« Il recherchait ce qui avait disparu et ce qui était rejeté. Aussi, de telles images prennent-elles le contrepied de la connotation exotique, fastueuse, romantique attachée aux noms des villes ; elles aspirent l’aura du réel comme l’eau d’un bateau qui coule. »
Walter Benjamin
C’est à l’expérience des premières fois que Claude Lanzmann conduit les témoins qu’il interroge à se souvenir, avant que la stupeur ne s’intègre dans une nouvelle réalité reconduite par la routine.
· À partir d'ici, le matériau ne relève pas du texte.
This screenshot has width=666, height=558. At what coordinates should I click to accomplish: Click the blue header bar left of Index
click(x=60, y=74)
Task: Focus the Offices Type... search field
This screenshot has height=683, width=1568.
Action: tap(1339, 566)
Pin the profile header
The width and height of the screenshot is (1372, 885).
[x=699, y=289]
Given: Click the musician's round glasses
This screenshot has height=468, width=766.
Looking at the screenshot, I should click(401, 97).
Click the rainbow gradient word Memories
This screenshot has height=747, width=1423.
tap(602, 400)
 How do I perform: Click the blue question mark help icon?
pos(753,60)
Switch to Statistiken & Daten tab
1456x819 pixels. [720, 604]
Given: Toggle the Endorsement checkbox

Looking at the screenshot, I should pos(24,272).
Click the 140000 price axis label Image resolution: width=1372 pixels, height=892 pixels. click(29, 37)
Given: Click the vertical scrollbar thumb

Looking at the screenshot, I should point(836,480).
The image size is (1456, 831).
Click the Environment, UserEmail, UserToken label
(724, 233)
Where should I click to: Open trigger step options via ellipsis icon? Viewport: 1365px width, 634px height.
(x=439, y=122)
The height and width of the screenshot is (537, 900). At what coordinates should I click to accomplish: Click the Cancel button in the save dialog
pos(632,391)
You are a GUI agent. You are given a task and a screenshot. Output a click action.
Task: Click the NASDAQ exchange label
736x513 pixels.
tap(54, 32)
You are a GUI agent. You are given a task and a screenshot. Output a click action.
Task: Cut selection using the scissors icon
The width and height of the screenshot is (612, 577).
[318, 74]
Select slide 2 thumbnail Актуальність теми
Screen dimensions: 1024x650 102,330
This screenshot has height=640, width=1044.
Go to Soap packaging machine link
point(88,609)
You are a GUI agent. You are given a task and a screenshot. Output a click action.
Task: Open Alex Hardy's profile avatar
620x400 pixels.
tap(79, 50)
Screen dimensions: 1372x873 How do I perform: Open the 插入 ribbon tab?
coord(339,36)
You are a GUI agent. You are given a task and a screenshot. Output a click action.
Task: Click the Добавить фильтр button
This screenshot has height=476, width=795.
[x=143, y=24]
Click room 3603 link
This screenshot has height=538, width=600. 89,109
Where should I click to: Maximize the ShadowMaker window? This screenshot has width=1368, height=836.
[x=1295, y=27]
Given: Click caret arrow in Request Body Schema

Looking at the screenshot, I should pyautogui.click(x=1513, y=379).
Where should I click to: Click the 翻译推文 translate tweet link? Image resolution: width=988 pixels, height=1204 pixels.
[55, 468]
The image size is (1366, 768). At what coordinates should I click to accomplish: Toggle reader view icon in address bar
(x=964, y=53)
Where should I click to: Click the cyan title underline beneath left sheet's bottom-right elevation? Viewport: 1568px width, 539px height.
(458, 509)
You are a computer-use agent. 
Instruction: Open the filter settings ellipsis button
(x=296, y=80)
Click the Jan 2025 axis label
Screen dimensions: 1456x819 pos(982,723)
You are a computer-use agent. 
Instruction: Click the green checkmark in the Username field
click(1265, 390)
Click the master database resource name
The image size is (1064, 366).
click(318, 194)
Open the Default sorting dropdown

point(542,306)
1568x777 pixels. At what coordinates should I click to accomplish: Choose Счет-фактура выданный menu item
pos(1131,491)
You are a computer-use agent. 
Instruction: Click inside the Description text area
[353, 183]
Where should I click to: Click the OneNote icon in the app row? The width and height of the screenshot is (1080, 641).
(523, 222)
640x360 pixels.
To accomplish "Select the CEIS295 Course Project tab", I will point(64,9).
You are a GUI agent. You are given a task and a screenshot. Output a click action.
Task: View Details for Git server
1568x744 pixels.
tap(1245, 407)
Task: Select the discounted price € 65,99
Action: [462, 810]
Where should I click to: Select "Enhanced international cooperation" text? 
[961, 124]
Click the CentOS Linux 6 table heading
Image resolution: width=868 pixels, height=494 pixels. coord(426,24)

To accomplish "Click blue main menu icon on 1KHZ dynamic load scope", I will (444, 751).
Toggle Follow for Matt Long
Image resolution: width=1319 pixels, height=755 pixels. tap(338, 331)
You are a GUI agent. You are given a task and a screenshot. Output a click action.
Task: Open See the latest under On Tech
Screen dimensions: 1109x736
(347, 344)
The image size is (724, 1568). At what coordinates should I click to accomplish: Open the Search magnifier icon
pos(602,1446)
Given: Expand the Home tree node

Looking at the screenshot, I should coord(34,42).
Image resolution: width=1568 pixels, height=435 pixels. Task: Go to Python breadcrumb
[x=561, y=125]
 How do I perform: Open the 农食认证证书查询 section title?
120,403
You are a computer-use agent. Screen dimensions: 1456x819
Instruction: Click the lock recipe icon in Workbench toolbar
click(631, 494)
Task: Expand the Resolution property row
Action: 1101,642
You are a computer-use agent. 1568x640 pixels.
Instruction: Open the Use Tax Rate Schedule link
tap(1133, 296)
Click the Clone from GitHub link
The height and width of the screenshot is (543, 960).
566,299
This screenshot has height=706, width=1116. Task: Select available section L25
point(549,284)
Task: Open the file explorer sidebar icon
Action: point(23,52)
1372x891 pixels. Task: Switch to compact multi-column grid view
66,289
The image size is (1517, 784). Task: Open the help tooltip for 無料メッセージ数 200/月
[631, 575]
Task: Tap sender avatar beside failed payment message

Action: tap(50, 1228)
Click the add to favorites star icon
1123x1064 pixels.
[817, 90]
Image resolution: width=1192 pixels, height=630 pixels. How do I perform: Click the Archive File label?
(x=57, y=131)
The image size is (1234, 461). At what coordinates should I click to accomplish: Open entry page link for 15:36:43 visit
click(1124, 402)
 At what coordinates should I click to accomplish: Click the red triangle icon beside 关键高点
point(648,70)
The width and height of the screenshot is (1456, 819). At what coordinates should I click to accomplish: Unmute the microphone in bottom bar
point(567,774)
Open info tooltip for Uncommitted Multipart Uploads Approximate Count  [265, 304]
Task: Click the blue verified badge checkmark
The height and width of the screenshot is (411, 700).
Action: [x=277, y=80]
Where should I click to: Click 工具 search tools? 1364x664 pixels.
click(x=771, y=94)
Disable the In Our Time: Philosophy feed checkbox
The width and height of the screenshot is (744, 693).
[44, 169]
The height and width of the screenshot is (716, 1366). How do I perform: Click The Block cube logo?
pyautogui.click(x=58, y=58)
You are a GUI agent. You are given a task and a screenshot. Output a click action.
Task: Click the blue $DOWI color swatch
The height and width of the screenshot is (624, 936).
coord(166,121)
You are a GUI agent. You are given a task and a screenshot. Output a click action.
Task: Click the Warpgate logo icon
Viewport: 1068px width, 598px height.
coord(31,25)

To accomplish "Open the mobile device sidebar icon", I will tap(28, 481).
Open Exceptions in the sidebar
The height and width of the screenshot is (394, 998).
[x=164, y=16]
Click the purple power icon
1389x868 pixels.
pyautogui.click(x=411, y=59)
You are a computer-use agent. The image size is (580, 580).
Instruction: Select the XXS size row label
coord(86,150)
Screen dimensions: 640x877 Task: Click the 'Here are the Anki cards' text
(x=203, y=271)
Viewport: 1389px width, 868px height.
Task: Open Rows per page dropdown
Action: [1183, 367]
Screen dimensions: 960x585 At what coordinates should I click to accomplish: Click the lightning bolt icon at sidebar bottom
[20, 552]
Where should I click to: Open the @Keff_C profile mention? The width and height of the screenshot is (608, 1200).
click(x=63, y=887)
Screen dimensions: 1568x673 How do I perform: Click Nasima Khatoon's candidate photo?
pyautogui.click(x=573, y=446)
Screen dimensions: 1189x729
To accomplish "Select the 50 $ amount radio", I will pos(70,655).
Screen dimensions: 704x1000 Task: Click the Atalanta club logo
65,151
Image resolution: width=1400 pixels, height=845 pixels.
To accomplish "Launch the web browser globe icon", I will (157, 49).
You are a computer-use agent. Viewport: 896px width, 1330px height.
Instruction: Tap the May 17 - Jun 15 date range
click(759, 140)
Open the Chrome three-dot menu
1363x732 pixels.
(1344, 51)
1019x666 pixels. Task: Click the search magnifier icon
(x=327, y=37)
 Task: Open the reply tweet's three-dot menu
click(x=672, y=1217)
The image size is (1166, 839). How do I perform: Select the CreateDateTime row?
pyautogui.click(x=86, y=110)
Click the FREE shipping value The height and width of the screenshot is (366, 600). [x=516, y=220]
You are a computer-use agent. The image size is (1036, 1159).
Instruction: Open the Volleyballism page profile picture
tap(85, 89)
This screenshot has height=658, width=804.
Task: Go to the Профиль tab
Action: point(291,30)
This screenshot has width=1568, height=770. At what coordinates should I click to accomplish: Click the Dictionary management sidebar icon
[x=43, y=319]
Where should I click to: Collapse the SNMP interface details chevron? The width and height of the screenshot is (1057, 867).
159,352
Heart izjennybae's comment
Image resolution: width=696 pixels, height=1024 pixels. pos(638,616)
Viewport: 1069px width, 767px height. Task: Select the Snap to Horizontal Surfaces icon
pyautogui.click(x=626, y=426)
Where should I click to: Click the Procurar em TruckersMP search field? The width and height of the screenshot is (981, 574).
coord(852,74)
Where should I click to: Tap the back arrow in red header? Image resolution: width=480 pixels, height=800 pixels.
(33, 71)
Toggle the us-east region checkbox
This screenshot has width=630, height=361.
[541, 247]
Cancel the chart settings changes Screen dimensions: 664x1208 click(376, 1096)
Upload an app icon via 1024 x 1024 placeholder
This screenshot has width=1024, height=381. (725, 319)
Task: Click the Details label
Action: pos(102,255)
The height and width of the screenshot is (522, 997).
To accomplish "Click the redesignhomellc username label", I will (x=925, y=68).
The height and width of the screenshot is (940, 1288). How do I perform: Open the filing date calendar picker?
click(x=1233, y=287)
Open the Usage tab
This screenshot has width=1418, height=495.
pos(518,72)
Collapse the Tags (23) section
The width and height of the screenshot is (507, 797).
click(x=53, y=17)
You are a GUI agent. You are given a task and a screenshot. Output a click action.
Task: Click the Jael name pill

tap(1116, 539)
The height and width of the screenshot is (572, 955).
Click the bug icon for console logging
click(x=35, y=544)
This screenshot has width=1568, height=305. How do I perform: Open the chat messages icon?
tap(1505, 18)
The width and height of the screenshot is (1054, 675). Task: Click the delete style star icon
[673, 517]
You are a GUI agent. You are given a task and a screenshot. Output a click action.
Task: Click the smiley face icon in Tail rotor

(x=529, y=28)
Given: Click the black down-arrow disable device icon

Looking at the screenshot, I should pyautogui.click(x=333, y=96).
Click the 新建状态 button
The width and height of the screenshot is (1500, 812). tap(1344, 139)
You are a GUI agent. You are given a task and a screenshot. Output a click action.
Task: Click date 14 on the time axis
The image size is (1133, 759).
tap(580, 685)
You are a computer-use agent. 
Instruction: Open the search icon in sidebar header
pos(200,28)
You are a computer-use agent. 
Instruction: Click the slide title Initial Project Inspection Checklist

C’est un seuil qui ainsi se repère où les choses se tiennent à la frontière entre deux mondes ou deux époques, à partir duquel le témoin (survivant juif, témoin polonais ou bourreau nazi) percevait encore le monde avec les yeux de celui qu’il avait été, avant sa découverte de la réalité de l’extermination. À rebours, Lanzmann fait l’expérience d’un seuil, qui n’est pas celui d’un moment de bascule d’un monde habitable, mais d’une permanence des choses que les événements historiques n’ont pas touché. Cet ébranlement fait écho au premier. Il repose sur la levée d’une négation qui définit la solution finale comme impossible. Le crime ne se sépare pas de la dénégation qui le couvre, le prépare, l’accompagne et le perpétue. Que le panneau de Trebinka soit resté en place, que le village ait gardé son nom, atteste du présent continu de la Shoah. Lanzmann se demande comment restituer ce passage d’un seuil, ce point de réel, pour » le faire surgir à la fois comme un scandale et comme une fatalité (Le lièvre de Patagonie, p.509) ».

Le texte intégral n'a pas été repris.